Circadian regulation of retinomotor movements: II. The role of GABA in the regulation of cone position.

Abstract

Cone photoreceptor movements in lower vertebrates are regulated by the interaction of the light-dark cycle and an endogenous circadian clock. We have suggested that melatonin and dopamine interact to regulate dark- and light-adaptive movements, respectively, and that melatonin affects cones indirectly by inhibiting dopamine release.
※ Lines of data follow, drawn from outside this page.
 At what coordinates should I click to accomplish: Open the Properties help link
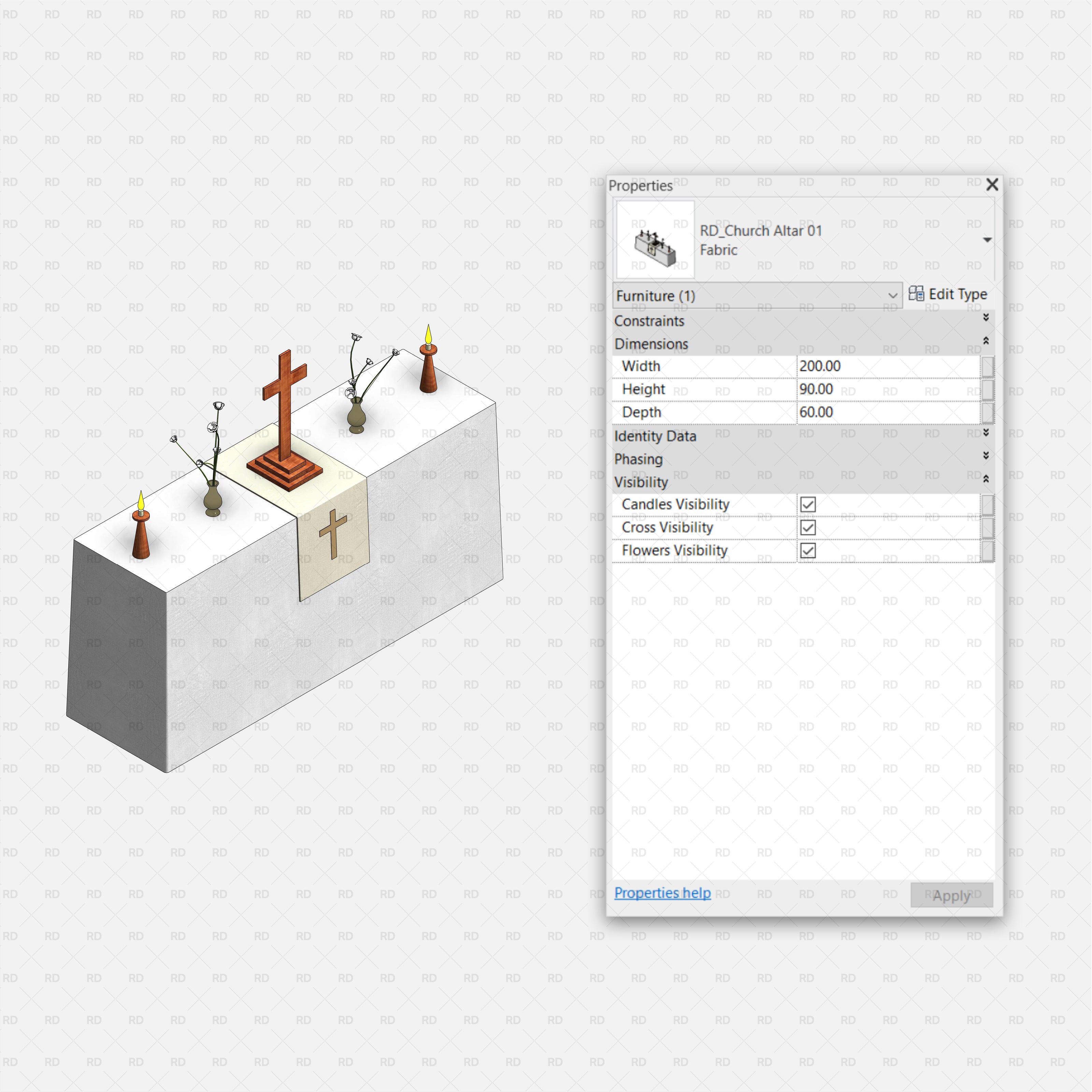662,893
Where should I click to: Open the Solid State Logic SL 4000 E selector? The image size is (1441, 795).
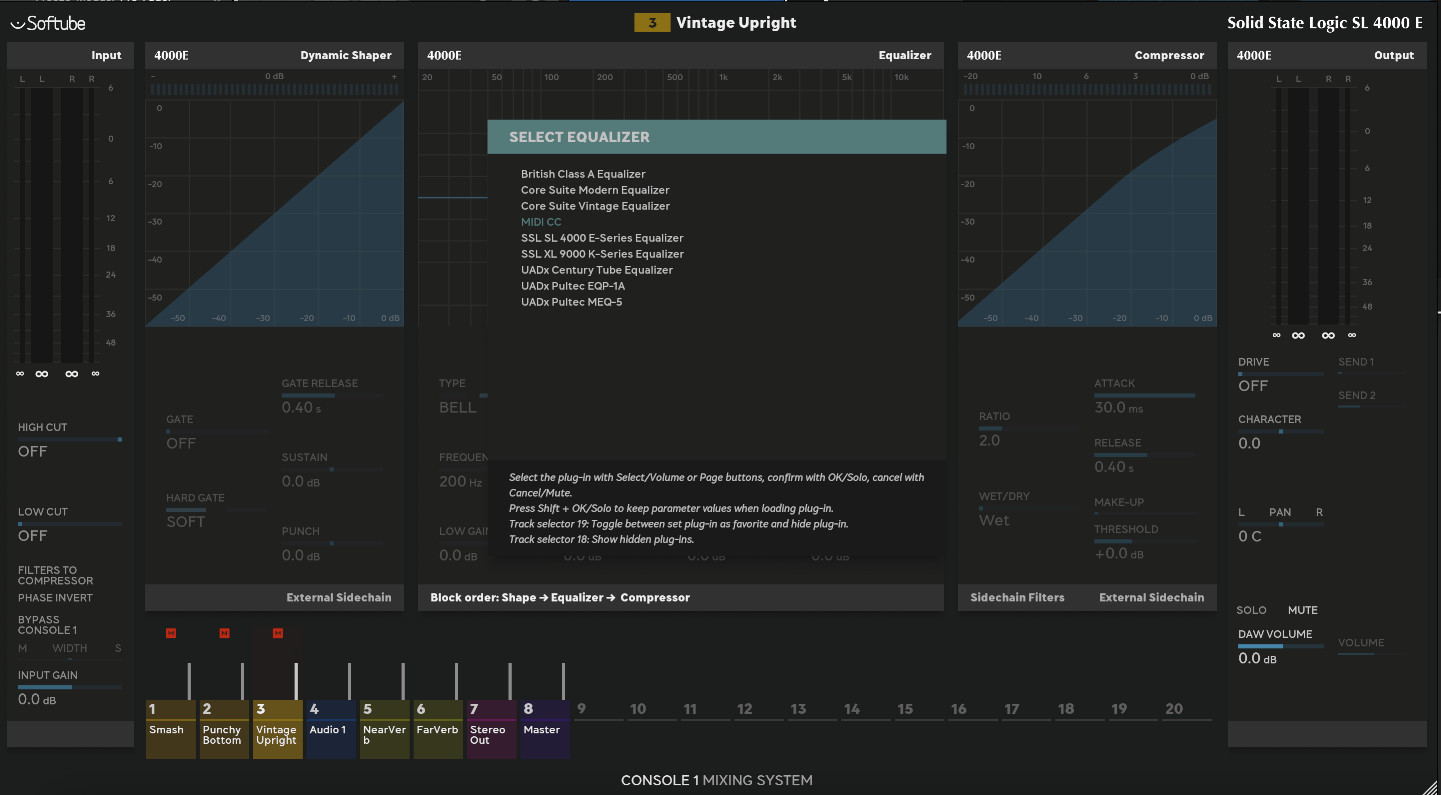pos(1324,23)
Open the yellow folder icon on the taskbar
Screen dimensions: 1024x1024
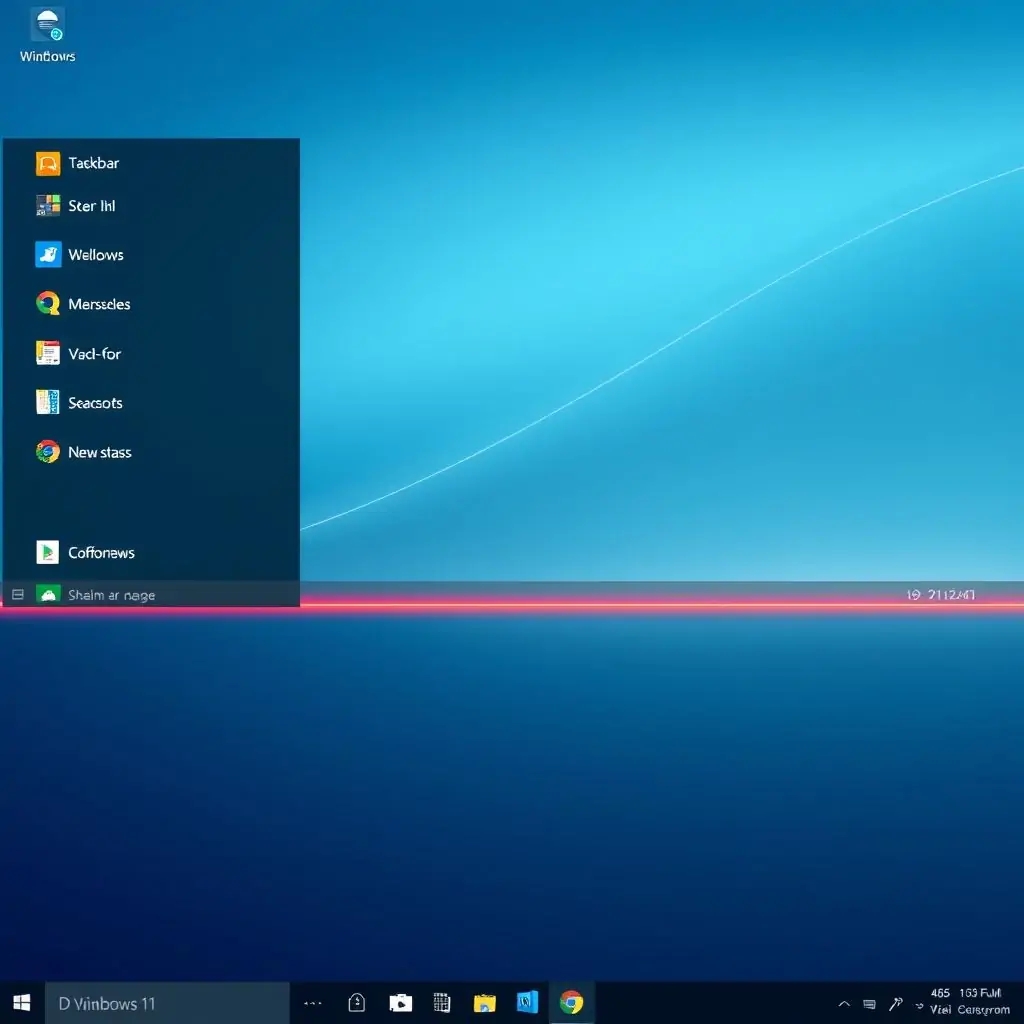coord(484,1002)
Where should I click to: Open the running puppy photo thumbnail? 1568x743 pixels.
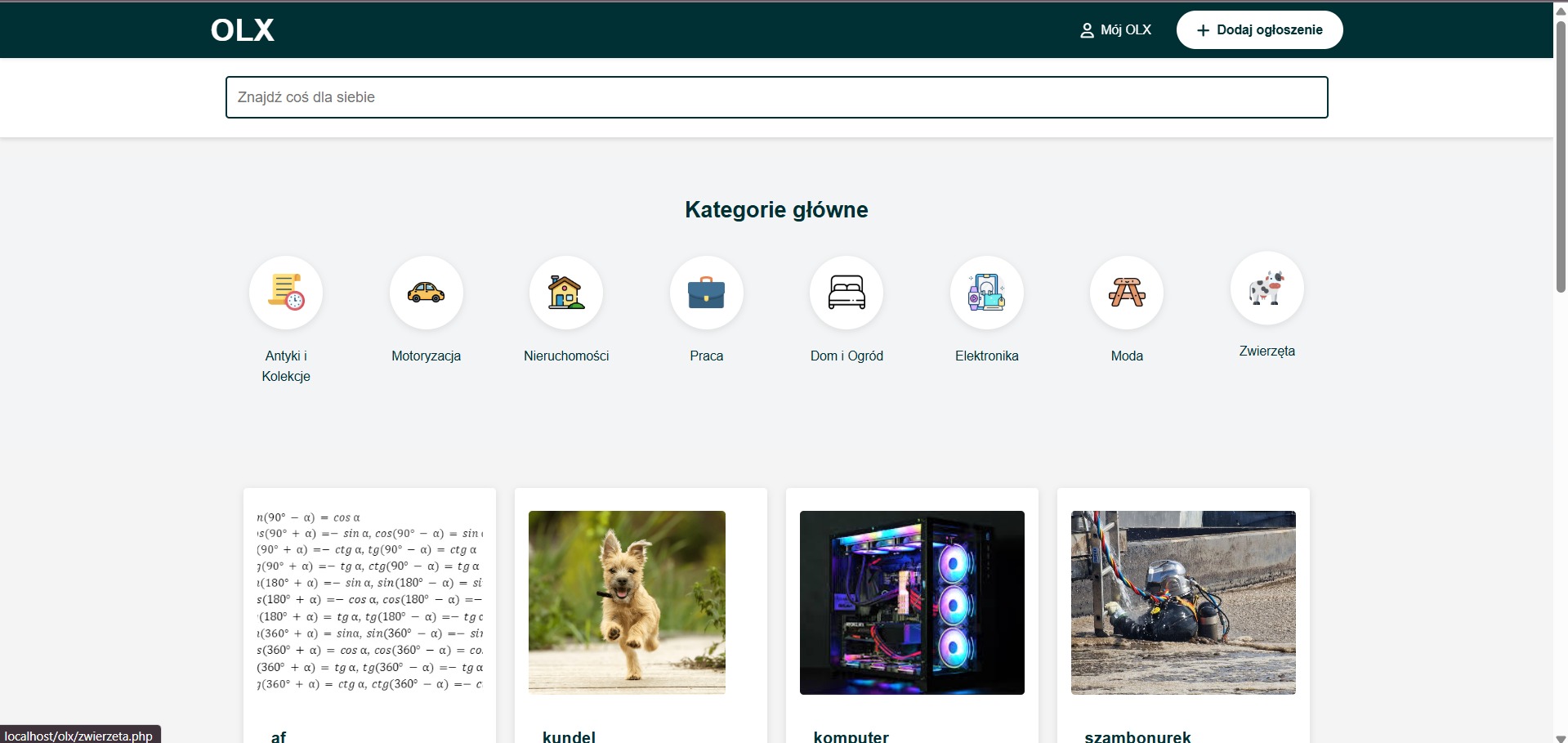(626, 602)
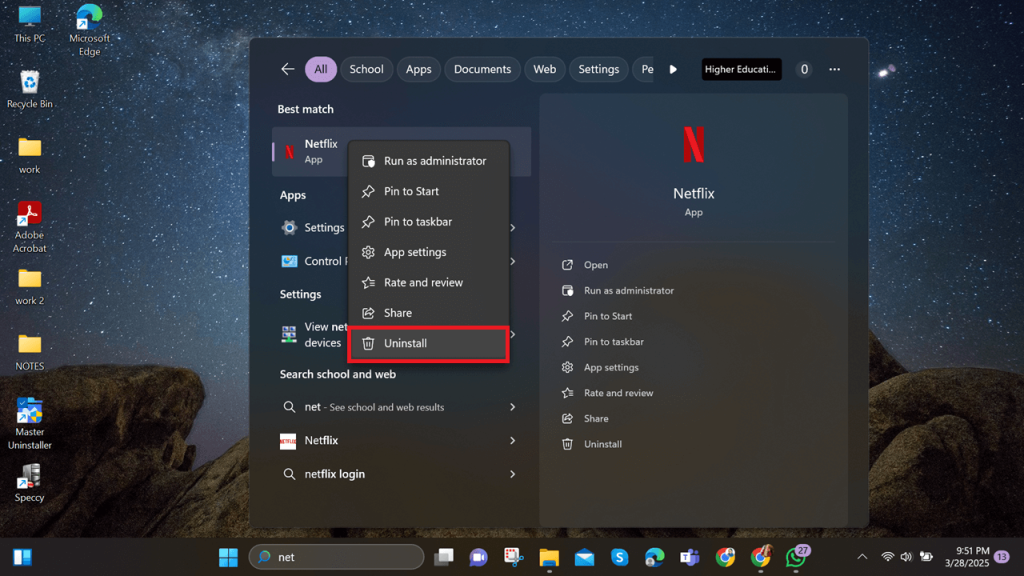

In fact, any factor modulating dopaminergic neurons in the retina may have effects on either cone elongation or contraction. We have utilized an in vitro eyecup preparation from the African clawed frog, Xenopus laevis, to evaluate a possible role of the neurotransmitter GABA, which is thought to tonically suppress dopamine release. GABA agonists mimic the effects of darkness and induce cone elongation; the effects of GABA agonists are blocked by dopamine. Muscimol-induced cone elongation occurs at low light intensity but is inhibited by bright light in eyecups prepared from cyclic-light-maintained animals. Although neither melatonin nor muscimol stimulates cone elongation in bright light, simultaneous application of both drugs induces elongation. The GABA antagonist picrotoxin induces cone contraction which is blocked by the dopamine receptor antagonist spiroperidol, which suggests that GABA may affect cone movement in Xenopus by regulating dopamine neurons. Consistent with this, picrotoxin-induced cone contraction is Ca+2 dependent and is blocked by high Mg+2 or the Ca+2 antagonist nifedipine. Pharmacological analysis suggests that the effects of GABA may result from its action at more than one receptor subtype. Our results support the hypothesis that dopamine is part of the light signal for cone contraction and that its suppression is part of the signal for cone elongation.